精神的なストレスが蓄積されているのだろうか。ストレスが原因の一つとされる、過敏性腸症候群と診断されたのは、10年以上前のこと。東京駅と北京駅が友好姉妹駅として15周年を迎えた。その記念の中国親善旅行について行くことになった。大都市をめぐる熱烈歓迎の旅でした。毎日が宮廷料理の晩餐会のようです。勿論日本から大量の水を持ち込んでのこと。現地の水には要注意であり、充分に気を付けていたにもかかわらず、客船の洗面所の水にうっかり歯ブラシを濡らしてしまった。早速、正露丸のお世話となった。その後も皆で回し飲みをすることになる。大陸移動には豪華客船東方皇帝号。列車はチャイナエキスプレス。それらの中国自慢の乗り物のトイレは下痢の痕跡で大騒ぎだった。多くの旅行者が水にあたったのか?12日間の旅は下痢と道連れとなった。

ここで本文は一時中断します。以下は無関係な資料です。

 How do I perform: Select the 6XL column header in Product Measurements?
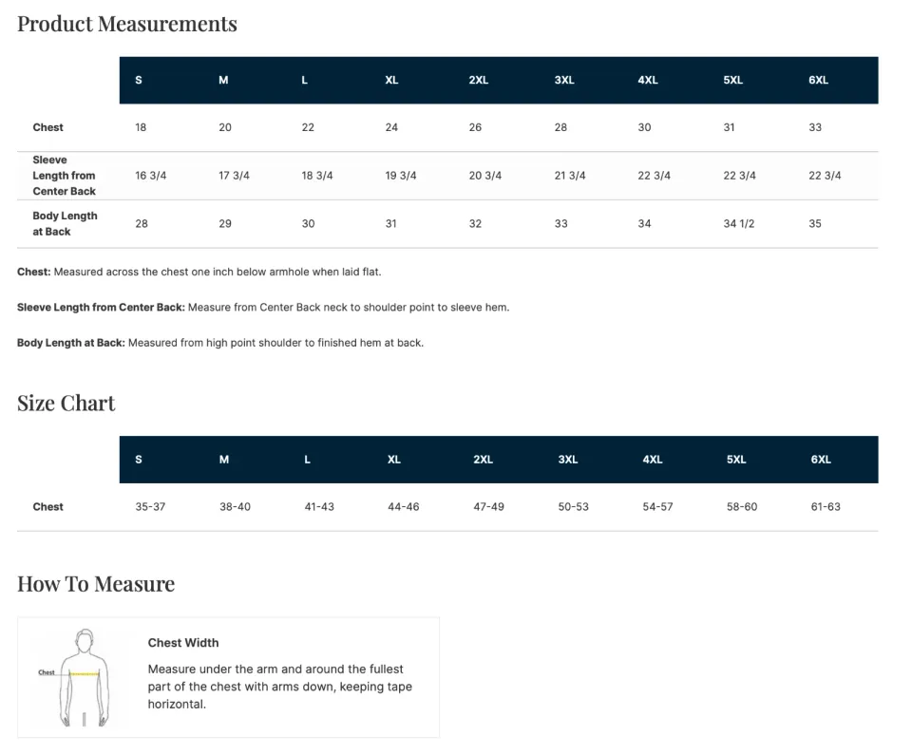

  お腹の調子が乱れたのは、この時以来となる。常に下痢を伴う不快な症状が続く毎日だった。何件かの病院を訪ね、漢方医では、何回も薬を調合してもらったが、ピタリと合う薬とは出会うことが出来なかった。この症状の特徴のひとつが胃の不快感を抑制するような薬を飲んでも効果があまり見られないようだ。症状そのものがストレスとなり、悪循環を起こすことになってしまう。症状が軽いうちにストレスの原因を除外することが出来たら、症状も好転することがあるようだ。ただストレスの原因を除去することは、そう簡単にはいかない。誰しもストレスと戦っている現代、それをゼロにすることはとても至難の技だ。専門医は「まあ。大きな気持ちで、ゆったりと、日常を過ごせばよい」と慰めの言葉を頂いた。これも私の個性、覚悟を決めて、一生下痢とは仲良くお付き合いし、諦めるしかないようだ。


 「筋トレは女性を救う」の看板を見た。カーブスに入会し、「筋トレは女性を救う」を心の支えとし、マシンを動かし続け5年が過ぎた。無理せず、ゆっくり丁寧に自分の力に合わせ、「筋肉、筋肉」と心で呟き祈る思いでした。

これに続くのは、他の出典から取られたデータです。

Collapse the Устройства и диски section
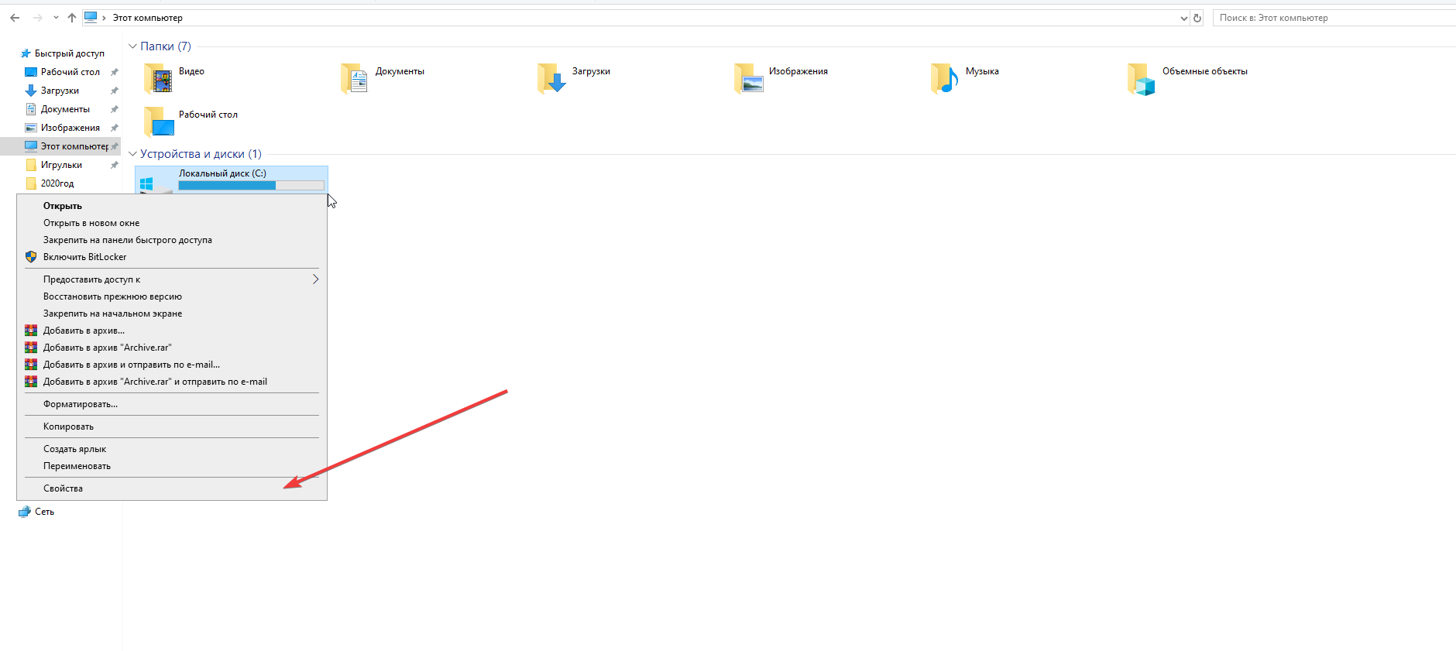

 気づけば効果的なトレーニングが、ストレスに負けない、やさしい筋肉となっていた。筋肉が力をつけ、内臓も所定の位置におさまり、働きを良くすることがわかった。運動することで脳への栄養がゆきわたりやすくなり、新しい脳細胞が生まれるので、心も強くなって、ストレスも感じにくくなったのだろう。人間のからだは丸ごとでひとつだから、からだも心も前向きになれるのだろう。
 もう下痢とは無縁になった今が一番快適である。


 茶道を趣味として大分たつ。今は月1回の会を楽しんでいる。帯結びも立居振舞も、いつまでもお茶を続けられるように筋トレをしてゆきたい。
 再び学ぶ喜びをあじわいたくて昨年放送大学に入学した。この冬菜園での土の天地返しもした。まだまだおもしろいことが沢山ありそうだ。意欲的に物事にとり組める毎日が楽しく満足だ。まさにストレスに負けない筋肉が私を救ってくれた。